**EXERCISE REQUIREMENTS**
Please print the whole listing below exactly as it stands.

⟨

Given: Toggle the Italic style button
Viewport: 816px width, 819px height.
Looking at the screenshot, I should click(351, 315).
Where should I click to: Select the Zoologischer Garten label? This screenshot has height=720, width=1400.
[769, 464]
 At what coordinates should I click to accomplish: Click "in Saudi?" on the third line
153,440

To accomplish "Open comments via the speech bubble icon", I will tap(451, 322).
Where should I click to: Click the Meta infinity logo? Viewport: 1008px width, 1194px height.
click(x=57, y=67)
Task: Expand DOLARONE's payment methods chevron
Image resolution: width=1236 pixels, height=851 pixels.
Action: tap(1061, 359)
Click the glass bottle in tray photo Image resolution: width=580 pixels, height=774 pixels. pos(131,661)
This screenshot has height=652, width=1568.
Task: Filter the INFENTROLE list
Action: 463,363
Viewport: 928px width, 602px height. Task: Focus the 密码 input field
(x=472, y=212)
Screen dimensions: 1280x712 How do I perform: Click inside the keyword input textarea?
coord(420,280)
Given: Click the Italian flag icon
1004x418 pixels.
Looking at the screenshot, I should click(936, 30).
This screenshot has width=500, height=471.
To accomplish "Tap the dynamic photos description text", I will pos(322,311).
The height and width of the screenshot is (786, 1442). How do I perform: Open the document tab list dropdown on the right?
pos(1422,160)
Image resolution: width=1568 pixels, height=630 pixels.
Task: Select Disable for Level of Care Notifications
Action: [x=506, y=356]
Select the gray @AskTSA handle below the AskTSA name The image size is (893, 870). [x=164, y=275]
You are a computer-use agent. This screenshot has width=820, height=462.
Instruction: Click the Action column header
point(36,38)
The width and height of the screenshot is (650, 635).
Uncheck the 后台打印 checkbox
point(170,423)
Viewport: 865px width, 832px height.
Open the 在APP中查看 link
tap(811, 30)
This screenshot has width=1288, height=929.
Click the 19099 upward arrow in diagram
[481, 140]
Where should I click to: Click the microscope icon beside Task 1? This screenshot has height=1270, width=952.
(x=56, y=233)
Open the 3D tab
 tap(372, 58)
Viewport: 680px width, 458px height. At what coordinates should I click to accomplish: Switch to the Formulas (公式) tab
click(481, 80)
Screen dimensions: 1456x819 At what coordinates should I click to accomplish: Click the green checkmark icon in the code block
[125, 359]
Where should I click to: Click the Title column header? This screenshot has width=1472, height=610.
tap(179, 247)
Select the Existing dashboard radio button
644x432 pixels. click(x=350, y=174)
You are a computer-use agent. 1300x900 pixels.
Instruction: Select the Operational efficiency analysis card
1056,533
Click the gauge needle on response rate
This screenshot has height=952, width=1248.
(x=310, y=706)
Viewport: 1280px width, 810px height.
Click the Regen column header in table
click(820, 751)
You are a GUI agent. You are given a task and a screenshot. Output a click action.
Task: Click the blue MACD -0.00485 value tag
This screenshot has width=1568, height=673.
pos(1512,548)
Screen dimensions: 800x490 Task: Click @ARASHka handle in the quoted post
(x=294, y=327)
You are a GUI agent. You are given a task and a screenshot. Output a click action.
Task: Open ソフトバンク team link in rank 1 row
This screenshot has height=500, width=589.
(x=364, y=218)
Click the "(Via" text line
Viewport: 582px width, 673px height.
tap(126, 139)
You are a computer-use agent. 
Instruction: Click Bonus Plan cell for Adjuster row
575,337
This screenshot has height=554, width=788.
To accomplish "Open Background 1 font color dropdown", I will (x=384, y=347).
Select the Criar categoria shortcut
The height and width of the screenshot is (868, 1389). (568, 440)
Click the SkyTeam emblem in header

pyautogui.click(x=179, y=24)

⟩

**WRITTEN RESPONSE**
Given: Toggle the Italic style button
Viewport: 816px width, 819px height.
Looking at the screenshot, I should click(351, 315).
Where should I click to: Select the Zoologischer Garten label? This screenshot has height=720, width=1400.
[769, 464]
 At what coordinates should I click to accomplish: Click "in Saudi?" on the third line
153,440

To accomplish "Open comments via the speech bubble icon", I will tap(451, 322).
Where should I click to: Click the Meta infinity logo? Viewport: 1008px width, 1194px height.
click(x=57, y=67)
Task: Expand DOLARONE's payment methods chevron
Image resolution: width=1236 pixels, height=851 pixels.
Action: tap(1061, 359)
Click the glass bottle in tray photo Image resolution: width=580 pixels, height=774 pixels. pos(131,661)
This screenshot has height=652, width=1568.
Task: Filter the INFENTROLE list
Action: 463,363
Viewport: 928px width, 602px height. Task: Focus the 密码 input field
(x=472, y=212)
Screen dimensions: 1280x712 How do I perform: Click inside the keyword input textarea?
coord(420,280)
Given: Click the Italian flag icon
1004x418 pixels.
Looking at the screenshot, I should click(936, 30).
This screenshot has width=500, height=471.
To accomplish "Tap the dynamic photos description text", I will pos(322,311).
The height and width of the screenshot is (786, 1442). How do I perform: Open the document tab list dropdown on the right?
pos(1422,160)
Image resolution: width=1568 pixels, height=630 pixels.
Task: Select Disable for Level of Care Notifications
Action: [x=506, y=356]
Select the gray @AskTSA handle below the AskTSA name The image size is (893, 870). [x=164, y=275]
You are a computer-use agent. This screenshot has width=820, height=462.
Instruction: Click the Action column header
point(36,38)
The width and height of the screenshot is (650, 635).
Uncheck the 后台打印 checkbox
point(170,423)
Viewport: 865px width, 832px height.
Open the 在APP中查看 link
tap(811, 30)
This screenshot has width=1288, height=929.
Click the 19099 upward arrow in diagram
[481, 140]
Where should I click to: Click the microscope icon beside Task 1? This screenshot has height=1270, width=952.
(x=56, y=233)
Open the 3D tab
 tap(372, 58)
Viewport: 680px width, 458px height. At what coordinates should I click to accomplish: Switch to the Formulas (公式) tab
click(481, 80)
Screen dimensions: 1456x819 At what coordinates should I click to accomplish: Click the green checkmark icon in the code block
[125, 359]
Where should I click to: Click the Title column header? This screenshot has width=1472, height=610.
tap(179, 247)
Select the Existing dashboard radio button
644x432 pixels. click(x=350, y=174)
You are a computer-use agent. 1300x900 pixels.
Instruction: Select the Operational efficiency analysis card
1056,533
Click the gauge needle on response rate
This screenshot has height=952, width=1248.
(x=310, y=706)
Viewport: 1280px width, 810px height.
Click the Regen column header in table
click(820, 751)
You are a GUI agent. You are given a task and a screenshot. Output a click action.
Task: Click the blue MACD -0.00485 value tag
This screenshot has width=1568, height=673.
pos(1512,548)
Screen dimensions: 800x490 Task: Click @ARASHka handle in the quoted post
(x=294, y=327)
You are a GUI agent. You are given a task and a screenshot. Output a click action.
Task: Open ソフトバンク team link in rank 1 row
This screenshot has height=500, width=589.
(x=364, y=218)
Click the "(Via" text line
Viewport: 582px width, 673px height.
tap(126, 139)
You are a computer-use agent. 
Instruction: Click Bonus Plan cell for Adjuster row
575,337
This screenshot has height=554, width=788.
To accomplish "Open Background 1 font color dropdown", I will (x=384, y=347).
Select the Criar categoria shortcut
The height and width of the screenshot is (868, 1389). (568, 440)
Click the SkyTeam emblem in header

pyautogui.click(x=179, y=24)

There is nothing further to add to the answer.